Über die Herbsttagung in Bojensdorf vom 20.10. bis 24.10.2025
Vergangene Woche habe ich an der Jugendtagung in Bojensdorf, direkt an der Ostsee, als Helfer teilgenommen. Sie war ausgelegt für Jugendliche zwischen 13 und 18 Jahren. Das Thema in diesem Jahr war „Freundschaft“.
Gemietet wurden für die Tagung zwei Seminarhäuser mit Schlafzimmern und einem Essraum, in dem wir 46 Menschen ‚kuschelig‘ Platz fanden. An einzelnen Tagen wurde von Haus aus Frühstück und Mittagessen geliefert. Dieses Frühstück bezeichnete ich als ein »Königsfrühstück« mit Käse & Wurst-Platten, von Brötchen, über Schokomüsli, bis hin zu Obstsäften, Milch und heißem Kaffee.

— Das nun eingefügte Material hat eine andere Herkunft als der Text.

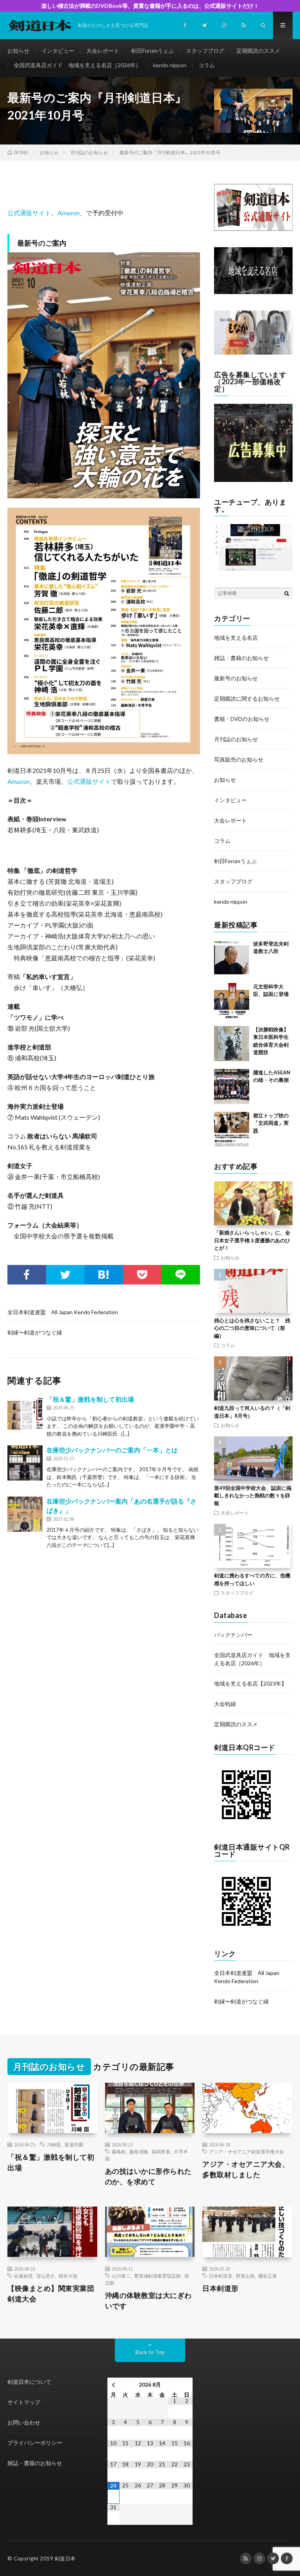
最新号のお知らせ (236, 678)
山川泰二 (121, 2275)
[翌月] (186, 2385)
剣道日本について (29, 2381)
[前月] (113, 2385)
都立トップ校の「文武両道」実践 (271, 1123)
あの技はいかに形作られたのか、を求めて (148, 2176)
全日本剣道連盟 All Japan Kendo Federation (62, 1312)
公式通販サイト (29, 212)
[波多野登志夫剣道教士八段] (231, 957)
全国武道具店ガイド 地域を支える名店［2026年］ (77, 65)
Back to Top (150, 2352)
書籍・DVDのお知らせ (242, 718)
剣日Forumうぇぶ (152, 50)
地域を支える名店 (236, 637)
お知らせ (18, 50)
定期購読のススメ (258, 50)
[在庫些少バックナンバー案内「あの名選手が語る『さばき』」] (25, 1514)
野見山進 (245, 2275)
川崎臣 (54, 2144)
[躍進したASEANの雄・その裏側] (231, 1086)
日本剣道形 (220, 2275)
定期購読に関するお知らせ (247, 698)
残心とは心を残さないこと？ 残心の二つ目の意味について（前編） (252, 1328)
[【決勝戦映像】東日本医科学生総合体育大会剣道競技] (231, 1043)
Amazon (68, 212)
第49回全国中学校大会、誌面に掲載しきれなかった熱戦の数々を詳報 (252, 1495)
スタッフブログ (205, 50)
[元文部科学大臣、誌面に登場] (231, 1000)
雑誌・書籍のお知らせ (241, 658)
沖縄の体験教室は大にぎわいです (148, 2300)
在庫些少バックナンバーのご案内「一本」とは (112, 1450)
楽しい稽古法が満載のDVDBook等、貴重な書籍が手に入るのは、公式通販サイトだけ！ (150, 5)
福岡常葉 (161, 2151)
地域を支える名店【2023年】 (250, 1683)
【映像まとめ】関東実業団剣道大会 (50, 2293)
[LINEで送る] (180, 1274)
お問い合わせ (23, 2422)
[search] (287, 593)
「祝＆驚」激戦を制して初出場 (90, 1399)
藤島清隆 (138, 2151)
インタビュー (57, 50)
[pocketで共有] (142, 1274)
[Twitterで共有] (65, 1274)
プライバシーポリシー (34, 2442)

Eingerahmt war die Tagung von morgendlichem Singen, dann einer Andacht, und anschließendem Frühstück. Danach fand der Morgenkreis mit darauffolgenden Interessengruppen statt. Jeder durfte sich täglich neu für eine Gruppe entscheiden.
Jeroen Moes ist ein von Positivität sprühender Chorleiter, er stimmte Lieder auf eine Art an, dass keiner sich fürs Singen zu schämen brauchte. So entstanden regelmäßige Gesangseinheiten mit Liedern aus aller Welt, melodisch greifend und mehreren Stimmen. Dieser Chor war für alle ein Quell der Freude und Lebenskraft. Außerdem hatte Jeroen Kreistänze im Angebot. Dafür fanden wir uns draußen im Hof in einem großen Kreis zusammen. Es war erfüllend, gemeinsam zu tanzen, während der Wind von der Ostsee herüberwehte und Scharen von Kranichen über unsere Köpfe gen Spanien zogen.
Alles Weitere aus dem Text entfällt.